**The task:** In the Sourmash page, what input does sourmash compute currently require?

**Provided text:**
_ _ _ _ _

Skip to content

Sourmash

sourmash is a command-line tool and Python library for computing MinHash sketches from DNA sequences, comparing them to each other, and plotting the results. This allows you to estimate sequence similarity between even very large data sets quickly and accurately. Please see the mash software and the mash paper (Ondov et al., 2016) for background information on how and why MinHash sketches work.

Sourmash is dib-lab software! Please see the sourmash documentation for more on sourmash. Sourmash 2.0 is coming soon. In the meantime, please cite Brown and Irber, 2016

At the moment we have only enabled sourmash compute functionality.

Quickstart

Run Sourmash as part of the "default" Eel Pond workflow or via the sourmash_compute subworkflow. At the moment, sourmash compute requires both an assembly and a set of reads as input. Please see the sourmash_compute subworkflow for how to run sourmash compute properly.

Sourmash Command

On the command line, the command elvers runs for each file is approximately:

sourmash compute --scaled 1000 \
  -k 31 input_file -o output.sig

Output files:

Your main output directory will be determined by your config file: by default it is BASENAME_out (you specify BASENAME).

_ _ _ _ _

(Stored records)
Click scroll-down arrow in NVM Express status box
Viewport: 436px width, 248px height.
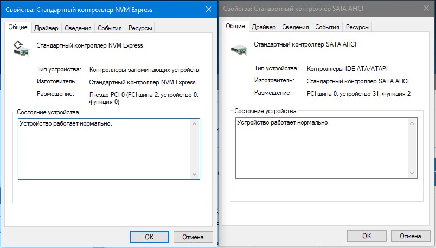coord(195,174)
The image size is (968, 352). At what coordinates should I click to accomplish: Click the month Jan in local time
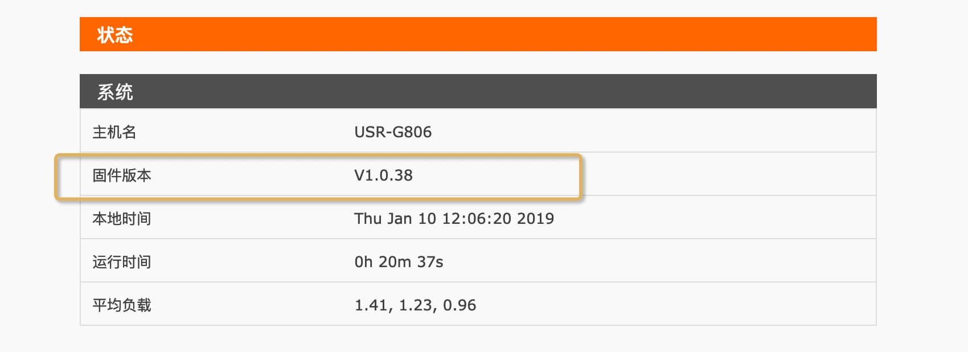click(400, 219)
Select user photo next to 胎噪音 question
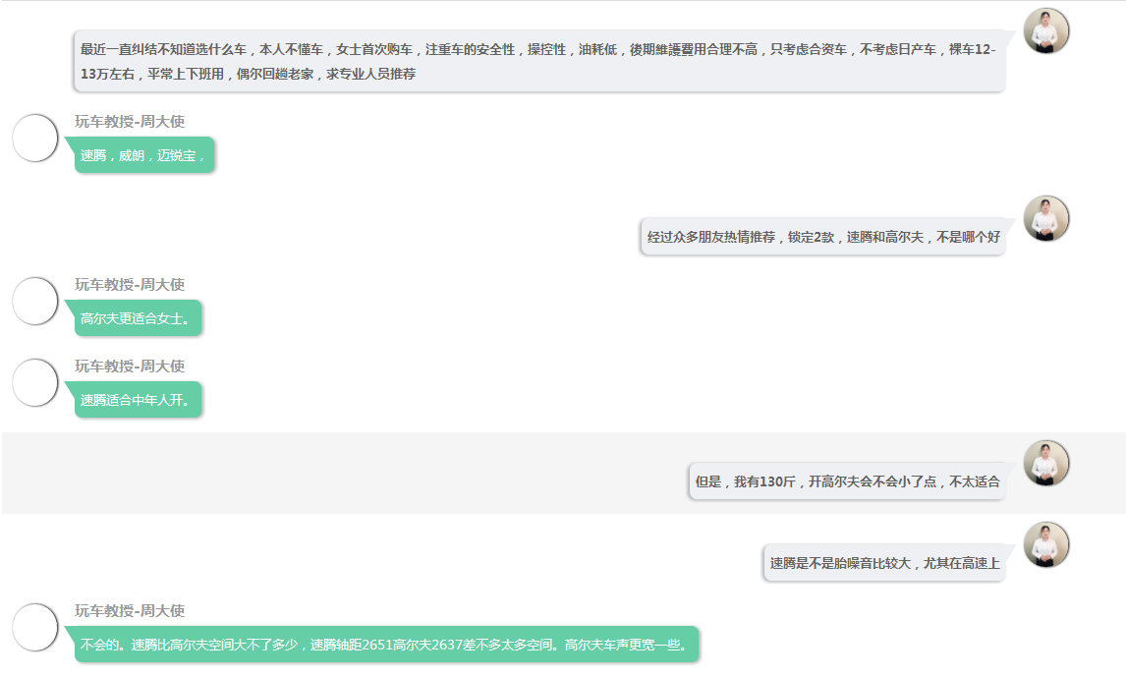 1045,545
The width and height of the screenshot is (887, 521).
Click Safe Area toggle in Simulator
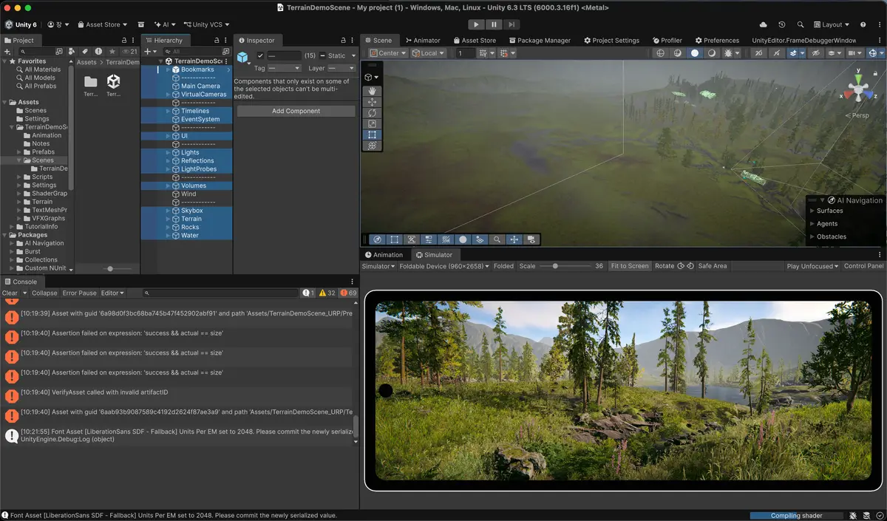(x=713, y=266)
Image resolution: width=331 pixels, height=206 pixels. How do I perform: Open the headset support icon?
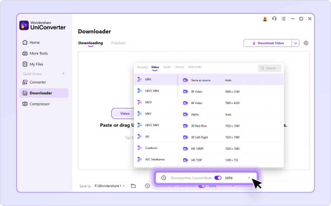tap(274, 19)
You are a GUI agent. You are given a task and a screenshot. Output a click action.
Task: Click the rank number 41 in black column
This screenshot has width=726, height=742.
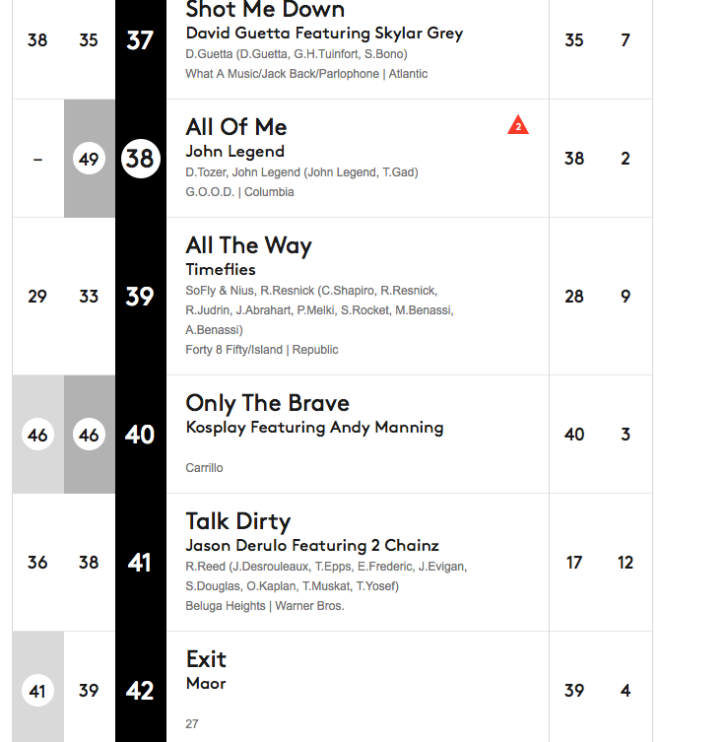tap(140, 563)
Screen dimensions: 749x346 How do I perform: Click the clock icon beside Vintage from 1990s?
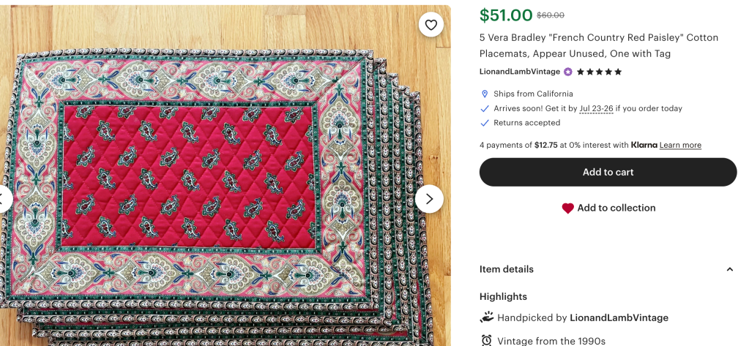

_ _ _ _ _

**Finished task:** Both an assembly and a set of reads.